Posts tagged Calvin's 3rd rule of prayer
Calvin's Third Rule of Prayer

As noted in previous installments, Calvin’s discussion of prayer is especially helpful in uncertain times such as our own. His third rule of prayer focuses upon giving up on our own righteousness, confessing our sins, and pleading for pardon, in preparation for prayer. From this flows proper prayer.

Third Rule: We yield all confidence in ourselves and humbly plead for pardon.[1]

We come as humble suppliants for mercy

Calvin points out that we must consider who we are our and our sinful state before we undertake prayer.
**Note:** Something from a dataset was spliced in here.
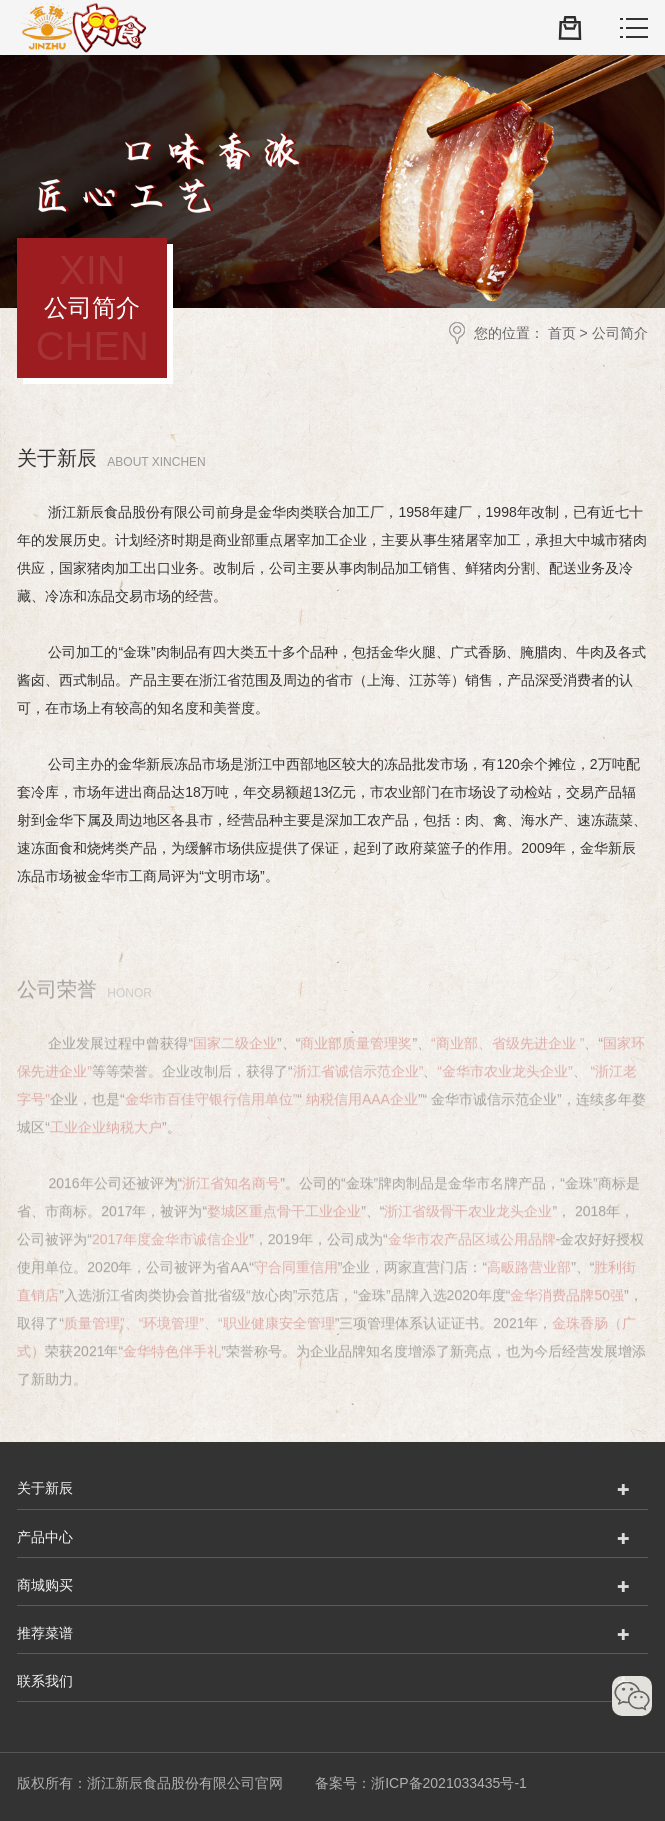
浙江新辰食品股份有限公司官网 (81, 28)
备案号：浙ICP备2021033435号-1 (421, 1782)
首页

Anyone who stands before God to pray, in his humility giving glory completely to God, abandon all thought of his own glory, cast off all notion of his own worth, in fine, put away all self-assurance—lest if we claim for ourselves anything, even the least bit, we should become vainly puffed up, and perish at his presence. We have repeated examples of this submission, which levels all haughtiness, in God’s servants; each one of whom, the holier he is, the more he is cast down when he presents himself before the Lord.
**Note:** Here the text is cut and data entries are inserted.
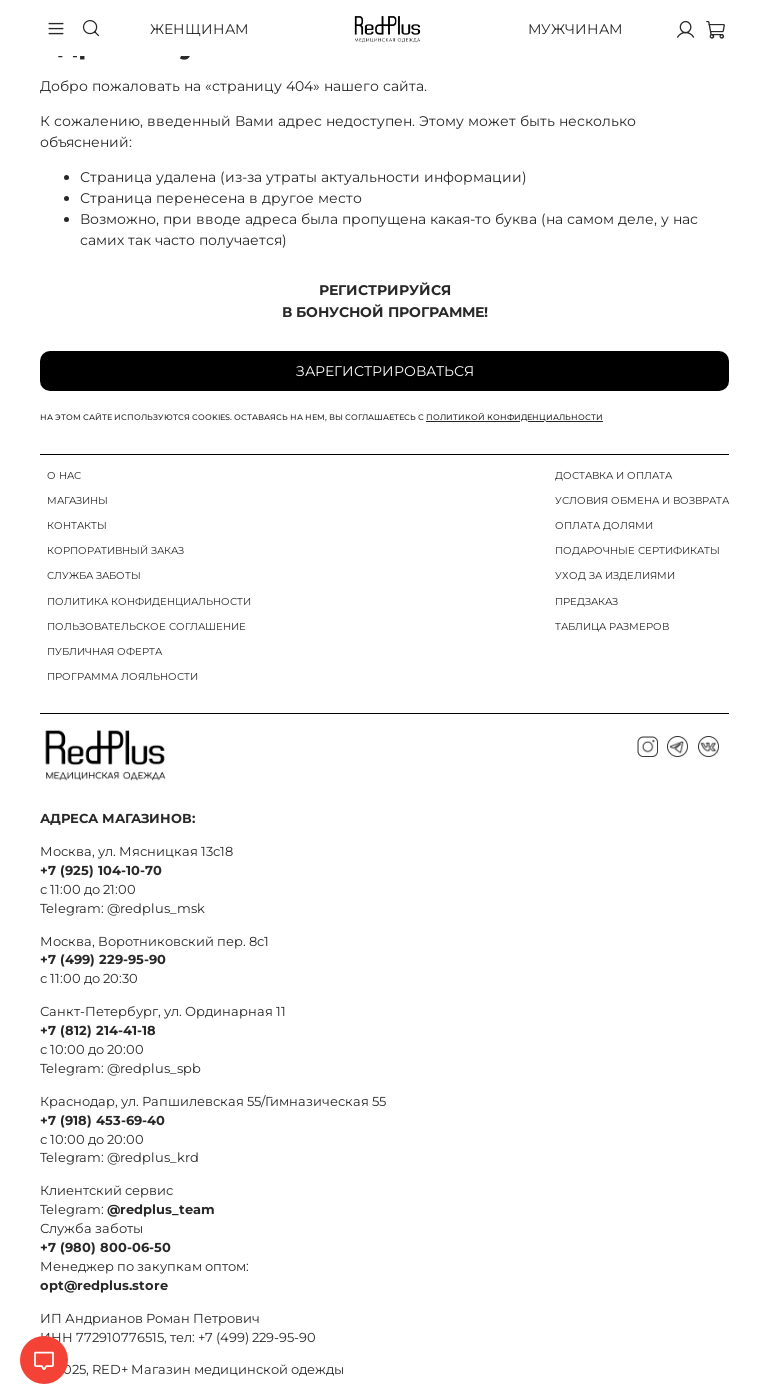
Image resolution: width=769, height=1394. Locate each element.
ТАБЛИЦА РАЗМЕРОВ (612, 626)
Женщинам (199, 29)
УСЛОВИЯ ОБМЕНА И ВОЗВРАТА (642, 500)
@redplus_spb (154, 1068)
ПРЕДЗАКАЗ (586, 601)
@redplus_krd (153, 1157)
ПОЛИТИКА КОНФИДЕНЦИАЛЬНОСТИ (149, 601)
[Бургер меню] (56, 29)
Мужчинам (575, 29)
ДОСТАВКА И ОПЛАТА (613, 475)
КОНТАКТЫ (77, 525)
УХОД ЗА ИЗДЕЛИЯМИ (615, 575)
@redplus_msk (156, 908)
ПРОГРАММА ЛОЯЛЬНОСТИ (122, 676)
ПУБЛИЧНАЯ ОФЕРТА (104, 651)
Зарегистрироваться (385, 371)
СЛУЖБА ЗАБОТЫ (94, 575)
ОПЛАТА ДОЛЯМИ (604, 525)
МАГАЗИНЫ (77, 500)
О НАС (64, 475)
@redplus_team (161, 1209)
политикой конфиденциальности (514, 417)
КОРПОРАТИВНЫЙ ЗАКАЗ (115, 550)
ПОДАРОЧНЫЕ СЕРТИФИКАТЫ (637, 550)
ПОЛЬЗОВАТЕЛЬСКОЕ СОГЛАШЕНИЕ (146, 626)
Calvin appeals to Daniel and David as illustrations of his point

Thus spoke Daniel, whom the Lord himself commended with so great a title: “We do not pour forth our prayers unto thee on the ground of our righteousnesses but on the ground of thy great mercy. O Lord, hear us; O Lord, be kindly unto us. Hear us, and do what we ask . . . for thine own sake . . . because thy name is called upon over thy people, and over thine holy place” (Dan. 9:18–19). Nor does he, by a devious figure of speech, as some men do, mingle with the crowd as one of the people. Rather he confesses his guilt as an individual, and as a suppliant takes refuge in God’s pardon, as he eloquently declares: “When I had … confessed my sin and the sin of my people” (Dan. 9:20). David also enjoins this humility by his own example: “Enter not into judgment with thy servant, for no man living is righteous before thee” (Ps. 143:2).
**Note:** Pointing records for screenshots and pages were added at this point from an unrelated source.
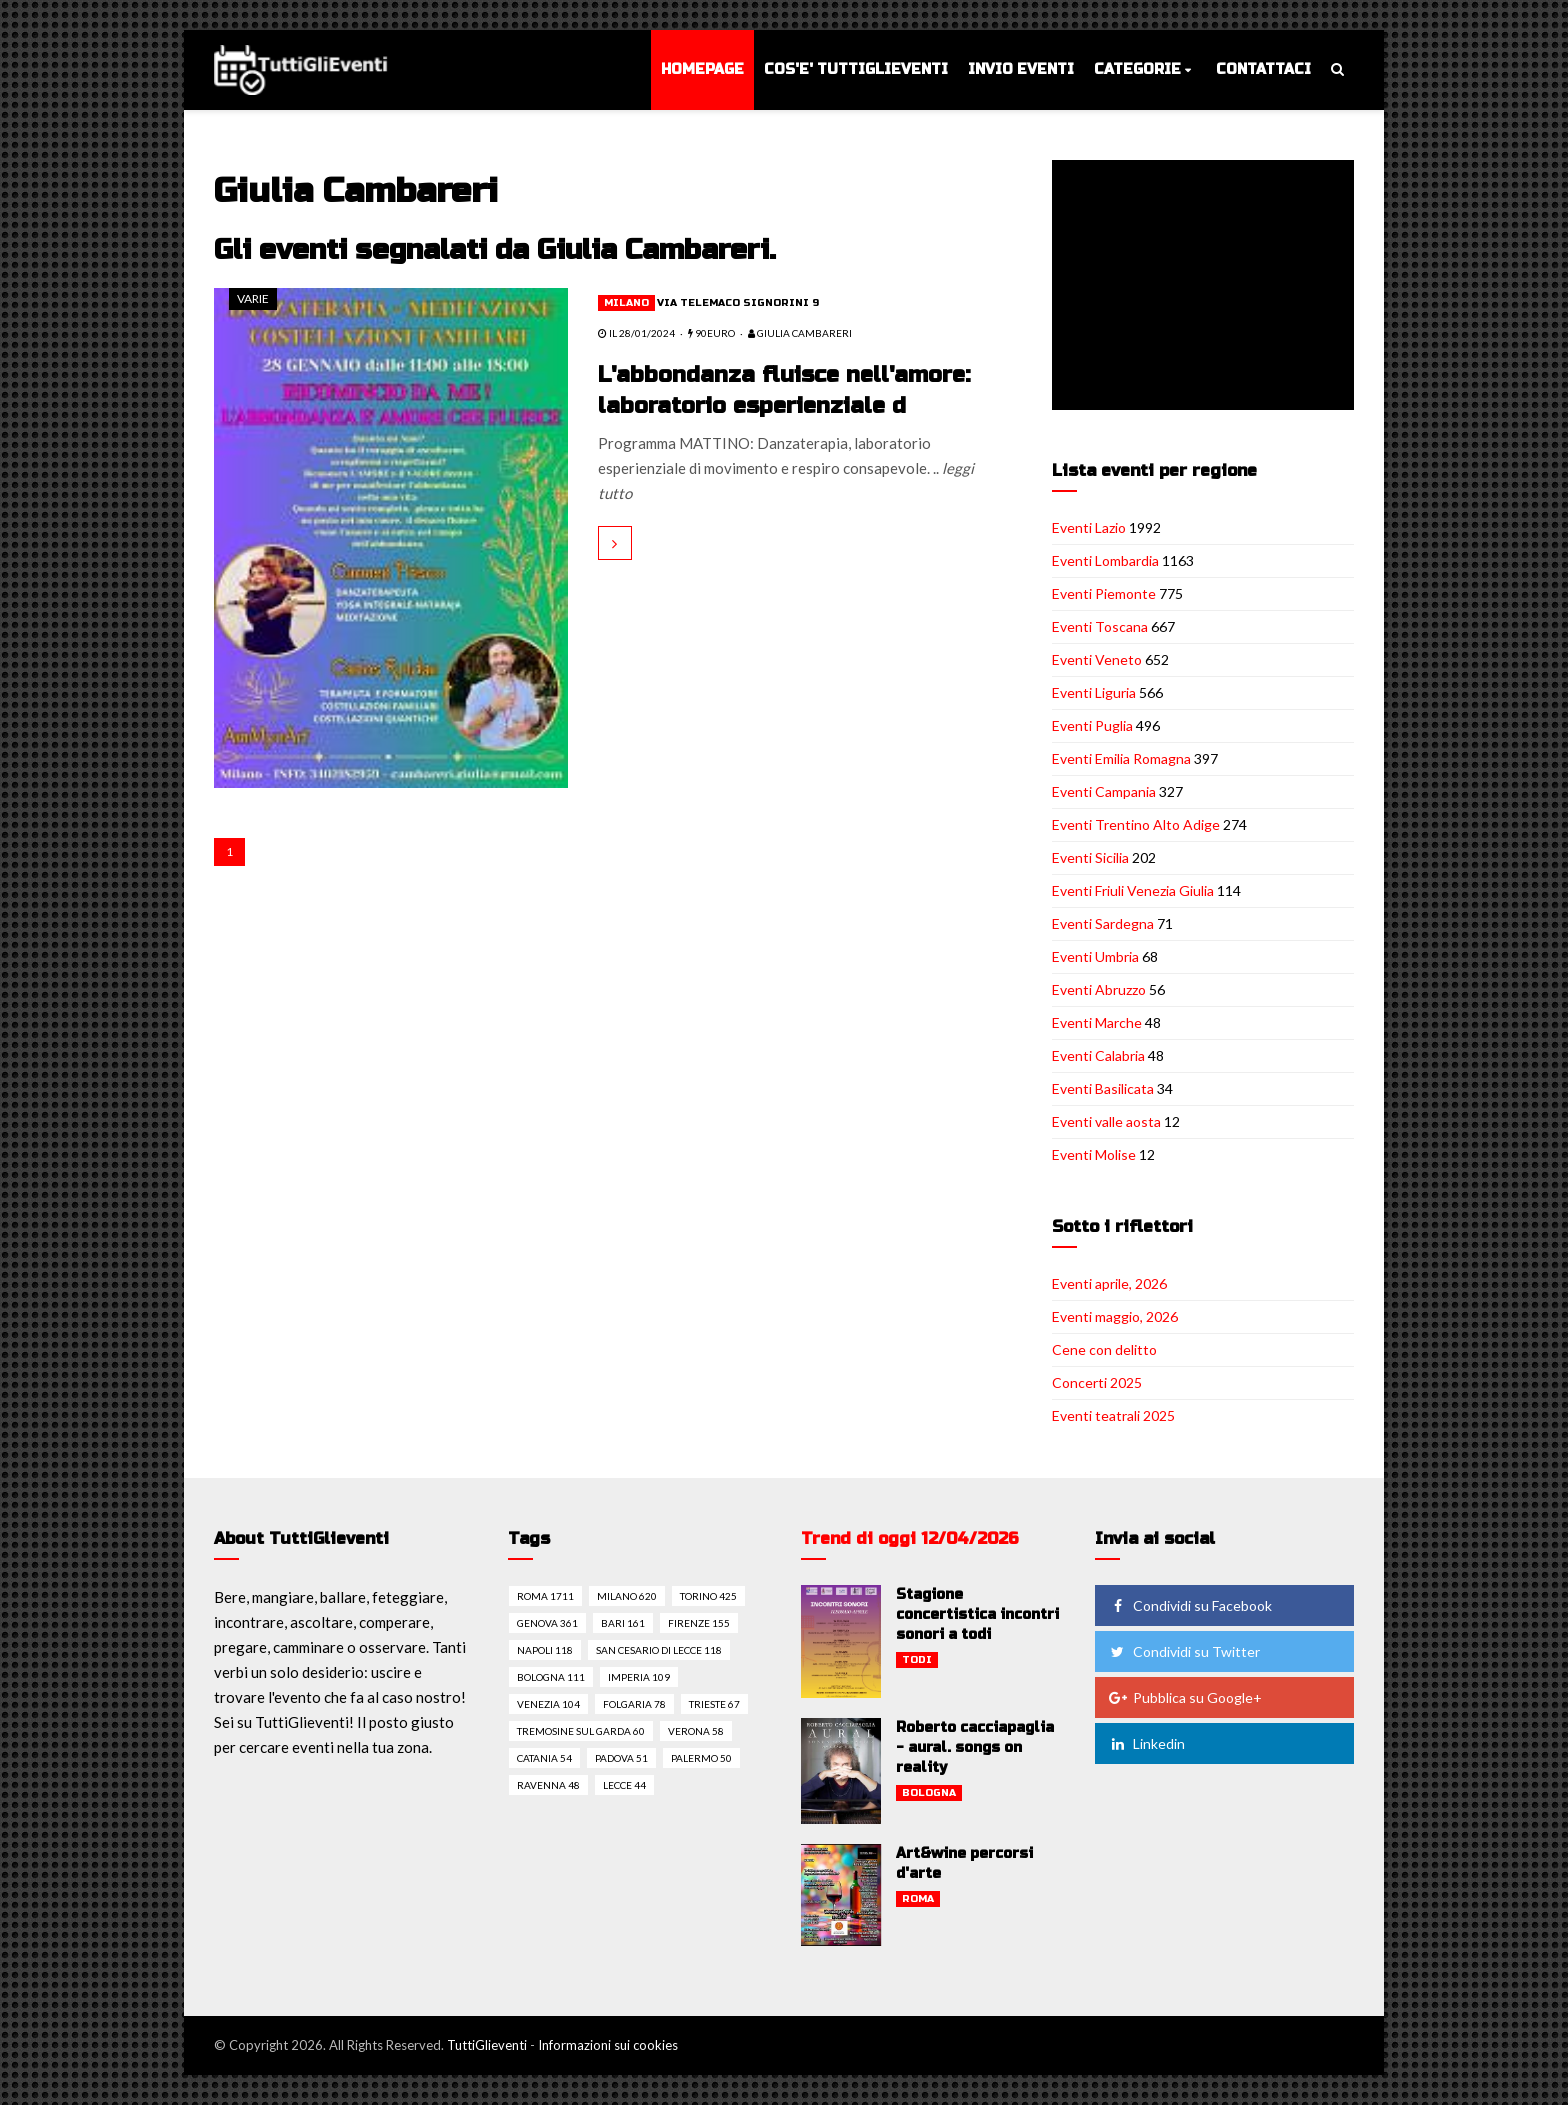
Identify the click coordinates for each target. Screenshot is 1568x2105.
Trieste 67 (714, 1704)
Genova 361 (547, 1623)
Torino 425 (708, 1596)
Isaiah and Jeremiah also provide illustration.

In such a form, Isaiah prays: “Behold, thou wert wroth, for we sinned . . . . The world is founded upon thy ways, therefore we shall be saved . . . . And all of us have been full of uncleanness, and all our righteousnesses like a filthy rag; we all have faded like a leaf, and our iniquities, like the wind, scatter us. There is no one who calls upon thy name, who bestirs himself to take hold of thee. For thou hast hid thy face from us, and hast made us to melt away in the hand of our iniquities. Yet, O Lord, thou art our Father; we are the clay, thou art our potter and we are the work of thy hand. Be not angry, O Lord, and remember not iniquity forever. Behold now, consider, we are all thy people” (Isa. 64:5–9). Observe that they depend on no assurance whatever but this alone: that, reckoning themselves to be of God, they do not despair that he will take care of them. Likewise, Jeremiah: “Though our iniquities testify against us, act . . . for thy name’s sake” (Jer. 14:7).